### Lista de exercícios
- 1) No excerto sobre o professor na escola reinventada, qual é apontada como uma das principais funções da cultura?
- 2) Por favor, escreva a continuação do excerto sobre o professor na escola reinventada, a partir da última frase apresentada.

O professor será o agente chave da escola reinventada. À medida que a aquisição de saber se torna mais e mais um processo de exposição a uma multiplicidade de oportunidades de aprendizagem, essa exposição múltipla torna-se um motivo de crescente sobrecarga cognitiva, se não de total perda de referências. Uma das principais funções da cultura é a de operar como filtro altamente selectivo na nossa estruturação de visões do mundo e na nossa protecção contra sobrecargas cognitivas. A solução para superar estas sobrecargas situa-se ao nível dos processos de contextualização oferecidos pela cultura.

A compartimentação do saber torna possível compreender uma coisa de cada vez, mas simultaneamente nega contextos. Ora, num oceano imenso de informação, aquilo a que prestamos atenção é aos contextos, e, em larga medida, são os contextos que oferecem estrutura. A grande preocupação das escolas do presente é compartimentar o saber, em vez de oferecer contextos para compreendermos um mundo de diversidade, em que vivemos cada vez mais sequiosos de saber e mais afogados em informação. A reconciliação entre conteúdos e contextos exige que o desenvolvimento curricular se transforme num projecto mobilizador chave, tanto para os professores como para as autoridades educacionais. O grande desafio já não é o de preparar os professores para usarem as tecnologias da informação nas suas disciplinas, mas o de manter uma reflexão interdisciplinar, e permanentemente renovada, acerca dos modos como enfrentar as oportunidades e as ameaças de uma sociedade da informação.

A formação de professores será forçosamente influenciada por esta perspectiva. Não poderá continuar a ser um debitar de palavras e de práticas para audiências mais ou menos passivas. Terá que transformar-se em trabalho de projecto que mobilize integralmente o vigor e criatividade dos professores. Deverá decorrer no âmbito de um grande projecto mobilizador centrado no desenvolvimento curricular, que saiba criar uma adesão alargada por parte do corpo docente e da própria sociedade civil.

"De que forma vão entrar aqui a Internet e outras redes electrónicas, ou o software educativo?"

### Dados extraídos
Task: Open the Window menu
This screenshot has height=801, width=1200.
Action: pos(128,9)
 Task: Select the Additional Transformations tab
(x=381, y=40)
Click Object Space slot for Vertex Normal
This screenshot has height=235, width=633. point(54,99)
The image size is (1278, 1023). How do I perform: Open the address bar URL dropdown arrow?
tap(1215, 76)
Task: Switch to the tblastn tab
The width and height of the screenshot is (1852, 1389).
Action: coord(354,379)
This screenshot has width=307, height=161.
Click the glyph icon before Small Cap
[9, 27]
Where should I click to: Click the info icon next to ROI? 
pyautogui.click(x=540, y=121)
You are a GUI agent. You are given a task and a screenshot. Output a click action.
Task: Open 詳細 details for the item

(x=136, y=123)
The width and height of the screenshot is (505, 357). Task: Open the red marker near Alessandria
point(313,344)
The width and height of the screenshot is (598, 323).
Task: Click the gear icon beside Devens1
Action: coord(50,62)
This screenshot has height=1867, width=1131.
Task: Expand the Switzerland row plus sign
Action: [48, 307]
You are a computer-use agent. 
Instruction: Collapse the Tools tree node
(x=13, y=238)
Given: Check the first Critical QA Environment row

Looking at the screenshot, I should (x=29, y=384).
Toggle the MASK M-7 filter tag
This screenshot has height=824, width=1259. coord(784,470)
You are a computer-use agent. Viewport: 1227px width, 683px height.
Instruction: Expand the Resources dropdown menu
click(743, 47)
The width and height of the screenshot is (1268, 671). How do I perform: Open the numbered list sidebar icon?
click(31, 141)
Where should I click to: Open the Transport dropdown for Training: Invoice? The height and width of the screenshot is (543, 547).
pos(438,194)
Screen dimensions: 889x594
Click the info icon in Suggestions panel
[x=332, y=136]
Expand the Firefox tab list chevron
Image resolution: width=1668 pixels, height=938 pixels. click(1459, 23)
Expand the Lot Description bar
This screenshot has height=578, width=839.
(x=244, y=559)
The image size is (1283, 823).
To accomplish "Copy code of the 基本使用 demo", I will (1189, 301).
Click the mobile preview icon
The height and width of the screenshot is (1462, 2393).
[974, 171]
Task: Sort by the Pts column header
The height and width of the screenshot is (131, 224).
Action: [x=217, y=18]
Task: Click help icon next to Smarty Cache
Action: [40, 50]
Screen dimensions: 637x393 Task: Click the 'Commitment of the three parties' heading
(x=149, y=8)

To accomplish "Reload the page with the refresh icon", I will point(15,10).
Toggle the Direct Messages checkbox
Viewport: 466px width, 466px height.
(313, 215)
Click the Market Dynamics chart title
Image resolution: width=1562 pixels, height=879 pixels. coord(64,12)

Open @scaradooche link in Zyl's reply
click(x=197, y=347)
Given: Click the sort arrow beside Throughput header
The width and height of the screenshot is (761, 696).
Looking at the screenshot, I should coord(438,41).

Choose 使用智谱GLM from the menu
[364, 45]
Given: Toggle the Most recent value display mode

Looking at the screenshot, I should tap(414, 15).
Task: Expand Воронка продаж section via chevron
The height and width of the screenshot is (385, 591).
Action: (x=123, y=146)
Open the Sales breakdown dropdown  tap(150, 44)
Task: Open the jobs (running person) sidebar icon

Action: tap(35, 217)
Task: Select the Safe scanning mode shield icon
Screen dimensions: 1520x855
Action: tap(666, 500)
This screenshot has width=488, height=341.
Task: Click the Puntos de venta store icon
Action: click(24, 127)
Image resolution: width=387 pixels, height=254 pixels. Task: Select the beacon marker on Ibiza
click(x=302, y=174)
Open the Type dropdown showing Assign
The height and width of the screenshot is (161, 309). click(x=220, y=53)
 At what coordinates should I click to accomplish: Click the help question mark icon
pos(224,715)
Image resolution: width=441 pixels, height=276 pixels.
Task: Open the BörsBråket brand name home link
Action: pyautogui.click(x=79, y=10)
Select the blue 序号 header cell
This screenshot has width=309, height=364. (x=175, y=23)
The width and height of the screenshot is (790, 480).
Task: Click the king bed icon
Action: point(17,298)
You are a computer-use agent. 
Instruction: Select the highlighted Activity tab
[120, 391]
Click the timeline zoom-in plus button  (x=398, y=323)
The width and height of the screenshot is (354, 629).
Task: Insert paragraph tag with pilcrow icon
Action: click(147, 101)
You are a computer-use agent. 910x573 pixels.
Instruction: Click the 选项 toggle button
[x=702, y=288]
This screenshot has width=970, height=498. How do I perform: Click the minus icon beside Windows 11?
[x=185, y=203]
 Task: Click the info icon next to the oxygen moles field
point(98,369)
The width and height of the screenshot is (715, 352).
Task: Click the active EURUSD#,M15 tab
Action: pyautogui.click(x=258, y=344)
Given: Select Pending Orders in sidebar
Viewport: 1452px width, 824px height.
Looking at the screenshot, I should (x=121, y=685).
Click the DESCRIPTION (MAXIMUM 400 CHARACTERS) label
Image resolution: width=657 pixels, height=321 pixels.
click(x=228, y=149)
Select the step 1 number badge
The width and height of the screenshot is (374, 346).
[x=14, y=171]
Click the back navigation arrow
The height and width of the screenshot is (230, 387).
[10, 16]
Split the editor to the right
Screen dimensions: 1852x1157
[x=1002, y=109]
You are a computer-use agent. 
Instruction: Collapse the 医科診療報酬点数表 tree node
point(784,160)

### Em resposta
- 1) Operar como filtro altamente selectivo na nossa estruturação de visões do mundo e na nossa protecção contra sobrecargas cognitivas.

- 2)
Se recordarmos que as pessoas aprendem melhor quando fazem, e se lembrarmos que a aprendizagem corresponde à criação efectiva de saber através de um esforço pessoal - e, em muitos casos, através de intensa interacção social - podemos compreender a importância de que se podem revestir as redes de dados no processo de aprendizagem. Ao oferecerem formas variadas de interacção social, as redes de dados tornam possível a animação de discursos de conjecturas e refutações, tão importantes para a aquisição genuína de saber. Em muitos casos, podem trazer para a escola a dimensão de interacção multicultural que lhe falta, nomeadamente na ligação entre a realidade académica e o mundo do trabalho e na troca de experiência entre habitantes de diferentes regiões e países. Por outro lado, ao permitirem aos jovens explorar - em vários contextos de aprendizagem, bem como nos seus tempos livres - as múltiplas facetas do acesso e navegação em redes de dados, oferecem uma excelente oportunidade para os familiarizar com a actual transferência de muitas actividades profissionais para o ciberespaço.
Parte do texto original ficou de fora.